John Rodds Orchestral Maneuvers

“A great-sounding score is really about a great-sounding room, with great music, really well orchestrated, with great musicians playing great instruments,” says scoring mixer and recordist John Rodd. “And what I’ll do is get some great microphones, put them in the right places, and then not screw it up.”

With credits as scoring recordist for the Matrix trilogy, I, Robot, X-Men, and Unfaithful, and studio orchestral recording and engineering credits on tracks for Madonna and Michael Jackson, Rodd is well-honed as an expert when it comes to orchestral recording.

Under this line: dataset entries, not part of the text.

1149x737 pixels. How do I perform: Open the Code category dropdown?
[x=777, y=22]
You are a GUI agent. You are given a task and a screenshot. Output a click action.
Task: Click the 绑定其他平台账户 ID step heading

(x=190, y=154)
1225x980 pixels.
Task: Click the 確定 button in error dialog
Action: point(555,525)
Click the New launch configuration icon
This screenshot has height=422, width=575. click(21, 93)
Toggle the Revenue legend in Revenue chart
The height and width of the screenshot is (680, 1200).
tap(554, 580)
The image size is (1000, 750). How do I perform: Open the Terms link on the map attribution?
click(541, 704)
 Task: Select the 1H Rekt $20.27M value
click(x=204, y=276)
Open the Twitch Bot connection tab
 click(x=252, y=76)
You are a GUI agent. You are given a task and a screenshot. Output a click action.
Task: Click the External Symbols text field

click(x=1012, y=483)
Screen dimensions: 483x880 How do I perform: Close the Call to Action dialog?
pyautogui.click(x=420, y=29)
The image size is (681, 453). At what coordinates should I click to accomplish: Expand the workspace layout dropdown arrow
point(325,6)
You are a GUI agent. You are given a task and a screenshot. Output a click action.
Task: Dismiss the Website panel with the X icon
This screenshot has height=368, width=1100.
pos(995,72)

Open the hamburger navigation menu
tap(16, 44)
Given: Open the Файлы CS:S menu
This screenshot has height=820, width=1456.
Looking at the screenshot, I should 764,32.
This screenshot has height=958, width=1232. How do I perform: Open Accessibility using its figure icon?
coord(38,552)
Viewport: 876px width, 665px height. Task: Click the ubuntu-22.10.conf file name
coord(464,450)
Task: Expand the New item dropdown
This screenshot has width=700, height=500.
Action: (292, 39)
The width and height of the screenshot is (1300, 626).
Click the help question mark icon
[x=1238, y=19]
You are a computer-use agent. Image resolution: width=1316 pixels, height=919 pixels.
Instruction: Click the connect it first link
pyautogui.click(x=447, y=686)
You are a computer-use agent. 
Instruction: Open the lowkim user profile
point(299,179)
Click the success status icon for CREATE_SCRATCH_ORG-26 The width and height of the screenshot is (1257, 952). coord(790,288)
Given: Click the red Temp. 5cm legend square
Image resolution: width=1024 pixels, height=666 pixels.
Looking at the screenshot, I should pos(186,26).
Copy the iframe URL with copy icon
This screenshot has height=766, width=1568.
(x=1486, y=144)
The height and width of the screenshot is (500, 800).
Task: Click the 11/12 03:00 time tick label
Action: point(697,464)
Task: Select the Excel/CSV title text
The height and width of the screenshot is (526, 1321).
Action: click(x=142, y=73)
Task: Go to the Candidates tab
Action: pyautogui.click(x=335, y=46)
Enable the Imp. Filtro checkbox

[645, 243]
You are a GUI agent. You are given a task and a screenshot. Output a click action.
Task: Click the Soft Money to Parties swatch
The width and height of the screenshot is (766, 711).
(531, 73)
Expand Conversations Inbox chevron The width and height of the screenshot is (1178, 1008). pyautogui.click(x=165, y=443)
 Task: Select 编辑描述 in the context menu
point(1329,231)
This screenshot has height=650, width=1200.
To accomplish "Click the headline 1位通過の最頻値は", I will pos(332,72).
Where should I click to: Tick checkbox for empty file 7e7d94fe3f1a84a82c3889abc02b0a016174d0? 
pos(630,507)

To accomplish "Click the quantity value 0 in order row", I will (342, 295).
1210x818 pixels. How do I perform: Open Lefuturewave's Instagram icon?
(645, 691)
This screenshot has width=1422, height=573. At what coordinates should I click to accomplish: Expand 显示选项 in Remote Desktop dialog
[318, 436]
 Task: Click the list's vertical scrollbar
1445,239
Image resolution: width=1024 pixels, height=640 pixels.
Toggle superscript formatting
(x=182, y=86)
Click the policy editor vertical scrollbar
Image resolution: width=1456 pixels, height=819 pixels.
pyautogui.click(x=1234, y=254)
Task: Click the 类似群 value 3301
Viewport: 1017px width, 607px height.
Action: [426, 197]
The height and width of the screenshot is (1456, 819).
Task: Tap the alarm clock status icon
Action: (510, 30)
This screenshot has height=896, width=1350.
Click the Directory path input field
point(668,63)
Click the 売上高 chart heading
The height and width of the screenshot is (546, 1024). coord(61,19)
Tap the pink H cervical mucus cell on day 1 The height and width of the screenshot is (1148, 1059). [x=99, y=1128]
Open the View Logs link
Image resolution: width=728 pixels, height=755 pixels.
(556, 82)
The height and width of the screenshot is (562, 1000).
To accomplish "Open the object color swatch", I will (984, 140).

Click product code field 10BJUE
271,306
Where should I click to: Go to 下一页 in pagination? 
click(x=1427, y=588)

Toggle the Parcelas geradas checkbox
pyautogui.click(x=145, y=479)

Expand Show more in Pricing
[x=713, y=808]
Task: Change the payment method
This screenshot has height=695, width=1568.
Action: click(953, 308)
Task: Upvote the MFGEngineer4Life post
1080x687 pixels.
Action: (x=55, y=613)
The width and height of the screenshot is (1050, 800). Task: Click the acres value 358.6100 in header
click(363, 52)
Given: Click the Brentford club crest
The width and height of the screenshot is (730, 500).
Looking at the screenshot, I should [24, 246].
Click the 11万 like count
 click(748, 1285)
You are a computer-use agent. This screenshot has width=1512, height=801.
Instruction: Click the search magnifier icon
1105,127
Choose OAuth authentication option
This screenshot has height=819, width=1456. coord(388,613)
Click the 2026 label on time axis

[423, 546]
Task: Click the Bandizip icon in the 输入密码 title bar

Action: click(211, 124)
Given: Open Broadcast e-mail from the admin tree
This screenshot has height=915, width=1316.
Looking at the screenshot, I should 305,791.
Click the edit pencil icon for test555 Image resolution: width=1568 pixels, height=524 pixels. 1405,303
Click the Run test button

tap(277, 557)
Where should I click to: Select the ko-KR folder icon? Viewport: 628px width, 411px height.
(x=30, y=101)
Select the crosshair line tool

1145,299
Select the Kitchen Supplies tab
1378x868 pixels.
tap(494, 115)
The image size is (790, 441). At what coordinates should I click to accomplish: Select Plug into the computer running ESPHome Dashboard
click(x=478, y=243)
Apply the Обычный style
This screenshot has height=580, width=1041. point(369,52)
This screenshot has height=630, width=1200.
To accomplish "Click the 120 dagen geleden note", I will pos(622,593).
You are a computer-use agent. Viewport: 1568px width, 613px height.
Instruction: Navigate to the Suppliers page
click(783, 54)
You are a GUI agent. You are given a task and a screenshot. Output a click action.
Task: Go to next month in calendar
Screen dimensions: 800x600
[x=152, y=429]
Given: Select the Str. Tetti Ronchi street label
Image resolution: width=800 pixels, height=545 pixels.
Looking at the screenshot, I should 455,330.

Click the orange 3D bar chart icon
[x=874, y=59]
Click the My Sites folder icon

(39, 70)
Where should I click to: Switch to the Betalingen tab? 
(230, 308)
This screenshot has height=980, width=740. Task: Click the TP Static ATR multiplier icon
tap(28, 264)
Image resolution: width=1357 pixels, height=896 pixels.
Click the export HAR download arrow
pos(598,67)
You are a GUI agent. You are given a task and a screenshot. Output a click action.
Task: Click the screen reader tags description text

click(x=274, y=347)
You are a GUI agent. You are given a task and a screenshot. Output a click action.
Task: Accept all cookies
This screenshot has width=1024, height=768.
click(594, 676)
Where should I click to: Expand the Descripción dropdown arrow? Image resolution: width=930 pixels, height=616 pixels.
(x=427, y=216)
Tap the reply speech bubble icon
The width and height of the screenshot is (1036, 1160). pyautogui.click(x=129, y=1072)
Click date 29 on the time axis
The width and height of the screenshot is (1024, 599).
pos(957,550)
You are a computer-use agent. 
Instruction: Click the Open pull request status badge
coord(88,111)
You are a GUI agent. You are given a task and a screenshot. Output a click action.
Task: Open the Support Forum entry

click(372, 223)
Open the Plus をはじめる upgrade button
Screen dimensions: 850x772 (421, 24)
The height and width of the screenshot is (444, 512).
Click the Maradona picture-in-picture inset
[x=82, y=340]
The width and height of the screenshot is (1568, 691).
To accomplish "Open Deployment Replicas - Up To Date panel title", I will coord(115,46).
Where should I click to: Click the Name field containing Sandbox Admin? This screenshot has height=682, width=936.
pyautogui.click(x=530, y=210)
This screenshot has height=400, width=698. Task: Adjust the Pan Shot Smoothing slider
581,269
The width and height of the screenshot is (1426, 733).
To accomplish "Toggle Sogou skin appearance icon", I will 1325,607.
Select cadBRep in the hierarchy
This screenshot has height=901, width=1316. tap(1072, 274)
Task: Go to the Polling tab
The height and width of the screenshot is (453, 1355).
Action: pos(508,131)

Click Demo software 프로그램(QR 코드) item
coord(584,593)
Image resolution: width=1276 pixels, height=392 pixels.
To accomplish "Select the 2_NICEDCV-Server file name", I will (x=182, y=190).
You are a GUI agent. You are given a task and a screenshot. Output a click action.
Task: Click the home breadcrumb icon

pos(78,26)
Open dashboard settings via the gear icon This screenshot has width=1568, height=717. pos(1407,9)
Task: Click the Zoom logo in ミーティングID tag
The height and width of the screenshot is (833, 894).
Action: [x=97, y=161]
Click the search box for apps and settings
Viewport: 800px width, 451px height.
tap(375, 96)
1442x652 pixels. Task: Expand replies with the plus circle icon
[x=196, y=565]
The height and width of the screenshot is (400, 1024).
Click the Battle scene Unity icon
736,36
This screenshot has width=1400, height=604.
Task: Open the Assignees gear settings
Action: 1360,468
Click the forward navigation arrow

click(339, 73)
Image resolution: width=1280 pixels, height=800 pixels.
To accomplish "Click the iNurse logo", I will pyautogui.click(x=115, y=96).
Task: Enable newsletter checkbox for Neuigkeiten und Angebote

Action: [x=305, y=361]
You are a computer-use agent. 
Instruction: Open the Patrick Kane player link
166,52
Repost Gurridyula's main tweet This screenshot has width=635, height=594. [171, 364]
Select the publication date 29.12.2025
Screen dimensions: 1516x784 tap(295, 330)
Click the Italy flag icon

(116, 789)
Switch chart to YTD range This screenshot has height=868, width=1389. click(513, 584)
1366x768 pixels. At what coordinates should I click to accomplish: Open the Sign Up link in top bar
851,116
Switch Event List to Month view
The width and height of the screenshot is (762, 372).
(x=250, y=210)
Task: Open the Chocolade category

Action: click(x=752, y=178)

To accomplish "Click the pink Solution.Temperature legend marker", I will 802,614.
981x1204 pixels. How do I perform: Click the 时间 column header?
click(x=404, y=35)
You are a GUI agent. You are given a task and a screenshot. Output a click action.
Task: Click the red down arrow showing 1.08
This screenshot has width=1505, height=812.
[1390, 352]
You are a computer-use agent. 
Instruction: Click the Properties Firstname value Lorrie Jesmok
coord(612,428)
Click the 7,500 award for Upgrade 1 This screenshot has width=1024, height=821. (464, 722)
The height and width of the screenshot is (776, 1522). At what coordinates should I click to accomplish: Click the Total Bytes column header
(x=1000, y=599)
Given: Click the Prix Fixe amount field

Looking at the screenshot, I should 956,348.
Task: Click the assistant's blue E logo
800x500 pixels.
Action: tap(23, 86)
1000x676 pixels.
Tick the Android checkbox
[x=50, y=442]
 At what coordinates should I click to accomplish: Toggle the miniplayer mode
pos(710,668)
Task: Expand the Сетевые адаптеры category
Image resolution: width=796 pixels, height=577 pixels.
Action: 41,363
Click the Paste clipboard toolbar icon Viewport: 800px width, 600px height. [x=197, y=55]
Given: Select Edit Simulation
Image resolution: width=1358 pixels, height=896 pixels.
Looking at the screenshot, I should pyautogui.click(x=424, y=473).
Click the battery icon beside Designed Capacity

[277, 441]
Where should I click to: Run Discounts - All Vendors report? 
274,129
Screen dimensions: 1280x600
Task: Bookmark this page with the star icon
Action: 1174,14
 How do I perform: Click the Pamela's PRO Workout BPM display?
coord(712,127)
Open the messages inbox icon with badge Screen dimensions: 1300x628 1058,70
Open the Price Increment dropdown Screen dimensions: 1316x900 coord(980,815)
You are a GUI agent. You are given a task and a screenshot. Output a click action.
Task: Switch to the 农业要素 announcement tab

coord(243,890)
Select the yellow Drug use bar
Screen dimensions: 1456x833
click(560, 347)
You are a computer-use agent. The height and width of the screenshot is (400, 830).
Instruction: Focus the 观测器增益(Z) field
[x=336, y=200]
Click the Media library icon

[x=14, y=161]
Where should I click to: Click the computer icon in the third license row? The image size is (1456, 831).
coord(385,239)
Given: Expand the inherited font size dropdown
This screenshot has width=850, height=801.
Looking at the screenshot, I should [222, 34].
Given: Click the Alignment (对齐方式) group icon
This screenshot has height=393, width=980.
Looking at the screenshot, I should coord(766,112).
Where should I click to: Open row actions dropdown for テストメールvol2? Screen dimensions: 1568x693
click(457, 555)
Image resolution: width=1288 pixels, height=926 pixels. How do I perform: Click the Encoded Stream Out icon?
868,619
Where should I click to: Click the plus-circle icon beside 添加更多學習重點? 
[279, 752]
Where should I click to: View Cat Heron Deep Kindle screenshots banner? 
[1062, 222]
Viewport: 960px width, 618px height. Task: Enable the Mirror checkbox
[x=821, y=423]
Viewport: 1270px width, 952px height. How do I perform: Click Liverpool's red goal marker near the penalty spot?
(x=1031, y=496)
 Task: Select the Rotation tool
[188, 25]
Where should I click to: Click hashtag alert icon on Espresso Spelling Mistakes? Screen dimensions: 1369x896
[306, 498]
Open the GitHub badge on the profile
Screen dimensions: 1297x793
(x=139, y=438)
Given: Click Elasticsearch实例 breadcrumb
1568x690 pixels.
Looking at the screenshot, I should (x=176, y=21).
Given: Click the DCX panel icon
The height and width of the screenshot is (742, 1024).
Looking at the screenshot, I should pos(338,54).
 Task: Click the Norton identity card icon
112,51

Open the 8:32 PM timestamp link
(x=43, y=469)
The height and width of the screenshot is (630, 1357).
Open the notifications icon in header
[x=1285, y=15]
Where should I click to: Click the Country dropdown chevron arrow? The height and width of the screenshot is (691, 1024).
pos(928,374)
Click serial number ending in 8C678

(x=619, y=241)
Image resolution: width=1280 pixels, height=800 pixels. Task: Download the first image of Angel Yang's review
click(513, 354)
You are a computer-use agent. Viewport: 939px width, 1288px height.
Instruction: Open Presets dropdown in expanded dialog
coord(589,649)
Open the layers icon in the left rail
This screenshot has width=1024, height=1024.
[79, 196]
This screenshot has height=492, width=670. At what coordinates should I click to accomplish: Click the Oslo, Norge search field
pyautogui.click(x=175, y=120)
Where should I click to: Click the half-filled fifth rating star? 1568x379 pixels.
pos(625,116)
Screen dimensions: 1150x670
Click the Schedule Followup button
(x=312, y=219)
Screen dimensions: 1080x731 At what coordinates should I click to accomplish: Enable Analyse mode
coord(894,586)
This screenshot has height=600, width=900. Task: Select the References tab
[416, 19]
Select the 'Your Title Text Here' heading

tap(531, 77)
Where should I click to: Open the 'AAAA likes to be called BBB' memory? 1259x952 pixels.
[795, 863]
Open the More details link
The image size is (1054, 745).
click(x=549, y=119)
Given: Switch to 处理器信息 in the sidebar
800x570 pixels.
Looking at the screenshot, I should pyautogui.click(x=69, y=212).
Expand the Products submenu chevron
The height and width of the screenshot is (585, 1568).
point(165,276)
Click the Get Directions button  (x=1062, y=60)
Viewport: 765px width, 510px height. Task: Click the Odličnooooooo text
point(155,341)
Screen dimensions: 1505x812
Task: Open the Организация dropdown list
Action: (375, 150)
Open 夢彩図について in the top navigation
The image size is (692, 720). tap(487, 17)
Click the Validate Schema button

After a degree in media-arts, John Rodd started recording at Manta Sound in Toronto, where he got to record large orchestras. “I enjoyed that,” he explains. “But that type of tracking would happen about once a month and the rest of the time we’d be doing television jingles and records.”

He moved on from Manta to do freelance engineering in England, a stint working at a place called The BANFF Center for the Arts in Canada, and then 10 months recording orchestral sessions at Ocean Way Studios in Los Angeles. Finally, Rodd got hired to be the Staff Recordist for the Newman scoring stage at Twentieth Century Fox.

But after a sizeable stint — seven years — at Fox, Rodd has broken out and launched his own independent orchestral recording and mixing biz: John Rodd — Scoring Mixer. Preferring the variety of working at different studios — or at his well-equipped home studio in L.A. — Rodd gets the best of all worlds now as film composers hire him to go various places to record and mix their music.

“The job at Fox was fantastic,” says Rodd. “But more and more often, composer clients of mine would call asking me to do a string date, or to record and mix a feature film score for them. I enjoy the challenge of the wide variety of projects that I get to record and mix now as an independent — be it a string quartet or a huge orchestra.”


Rodd tends to wear different hats for different projects. “On The Curse of El Charro, I was there recording everything,” he says. “On another feature film project I’m working on called Chasing Ghosts that was composed by Scott Glasgow, an orchestra was recorded in Eastern Europe and I’m just being brought in to mix it.”

So why do people turn to Rodd for recording? “When a composer contacts me, right from the beginning, I’m always very keen to sort out all of the critical, yet sometimes overlooked, technical details in terms of sampling and frame rates, clicks and pre-records,” he says. “I put in a lot of preparation ahead of time so my sessions tend to go really smoothly. With an orchestra in front of you, there’s no time or room for surprises.”


When recording orchestras, Rodd leans toward the standard high-end Neumanns and Sennheisers. “Although sometimes I’ll use Royer ribbon mics on brass sections and so forth,” he says. “Generally, I’ll try to use what’s available at the studio we’re working at. And I’ll bring in whatever additional high-end mics that are needed. That’s always the fun part: balancing out what’s available to what sounds right.”

“I like how the Sennheiser MKH series microphones work either as room or sectional mics on strings,” he adds. “Although the Neumann TLM170s also have a very faithful reproduction as spot mics.”


He is also versed in two of the major DAWs used for film scoring. “I work on a range of projects of different sizes. So if it’s a smaller budget project, a client can give me a hard drive with a series of cues on it and say, ‘Here, mix this — I’m working on the next set of cues.’ And I can pull their files up in Digital Performer and just do it,” says Rodd.

But when it comes to recording, he tends to use Pro Tools. “It seems to be emerging as the new standard for film,” says Rodd.